One of the videos named “Media War” refers to the normalisation of violence and shows a youngster playing a violent video game, where he sees an Isis pop-up message on screen: “Stop playing. Come and fight with us – that is your REAL mission!” and is, presumably, recruited.

Another video entitled “Take a Stand” calls for action because “… to do nothing is not acceptable” and shows an EU citizen burning his passport to join the ranks of ISIS fighters.

The website contains a video on jihad, which depicts the Muslim Brotherhood as ‘pacifist’, distancing itself from the overtly violent teachings of Sayyid Qutb. The video, however, fails to underline the link between the founding ideology of the Muslim Brotherhood and violent extremism, thus minimising the organisation’s role in the radicalisation process. Furthermore, there is no reference to the founder of the Brotherhood, Hassan Al Bana, who made violent jihad a cornerstone of the organisation, with the ultimate goal of creating a Caliphate.

In many of the videos, one can read the words: “Once you choose violence, there is no going back.” One can only wonder how this message can be interpreted. Should violence be offered as a choice to young people? Could “no going back” be misinterpreted as a good thing as extremists claim that theirs is the ‘right way’?

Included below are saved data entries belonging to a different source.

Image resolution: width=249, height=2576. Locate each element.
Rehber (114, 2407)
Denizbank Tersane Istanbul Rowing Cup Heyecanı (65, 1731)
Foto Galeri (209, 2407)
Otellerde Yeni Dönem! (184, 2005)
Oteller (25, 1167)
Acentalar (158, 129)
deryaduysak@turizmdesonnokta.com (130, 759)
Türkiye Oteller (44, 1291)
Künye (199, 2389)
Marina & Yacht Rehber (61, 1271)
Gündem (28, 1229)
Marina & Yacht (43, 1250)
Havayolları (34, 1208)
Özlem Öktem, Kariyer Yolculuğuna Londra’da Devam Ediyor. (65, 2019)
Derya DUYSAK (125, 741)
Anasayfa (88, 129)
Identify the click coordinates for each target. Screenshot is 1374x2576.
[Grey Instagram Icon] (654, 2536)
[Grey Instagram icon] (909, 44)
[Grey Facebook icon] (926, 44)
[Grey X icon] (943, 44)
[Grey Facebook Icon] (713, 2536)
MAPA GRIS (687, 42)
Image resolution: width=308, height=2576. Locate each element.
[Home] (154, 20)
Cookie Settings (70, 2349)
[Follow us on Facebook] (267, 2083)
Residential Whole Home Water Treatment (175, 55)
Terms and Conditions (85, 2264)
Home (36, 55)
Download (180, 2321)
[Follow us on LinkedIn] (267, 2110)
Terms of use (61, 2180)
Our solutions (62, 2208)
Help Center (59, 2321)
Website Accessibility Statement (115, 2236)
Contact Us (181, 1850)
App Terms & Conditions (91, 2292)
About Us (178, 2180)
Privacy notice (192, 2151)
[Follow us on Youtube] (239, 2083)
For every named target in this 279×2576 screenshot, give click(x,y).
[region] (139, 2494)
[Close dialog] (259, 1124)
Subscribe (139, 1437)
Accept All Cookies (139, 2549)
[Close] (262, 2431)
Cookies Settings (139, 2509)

It is unclear why the EU has decided to co-fund this project which not only promotes confusing ideas about radicalisation but, it can be argued, effectively encourages it. Rather than contributing to the justification of terrorist acts by fuelling feelings of frustration, discrimination and anger, EU-funded projects need to focus on the integration of European youth by increasing their sense of belonging, understanding better their needs and providing alternatives to violence and ensuring family, peer and community support. If not, the EU’s anti-radicalisation efforts risk becoming all talk.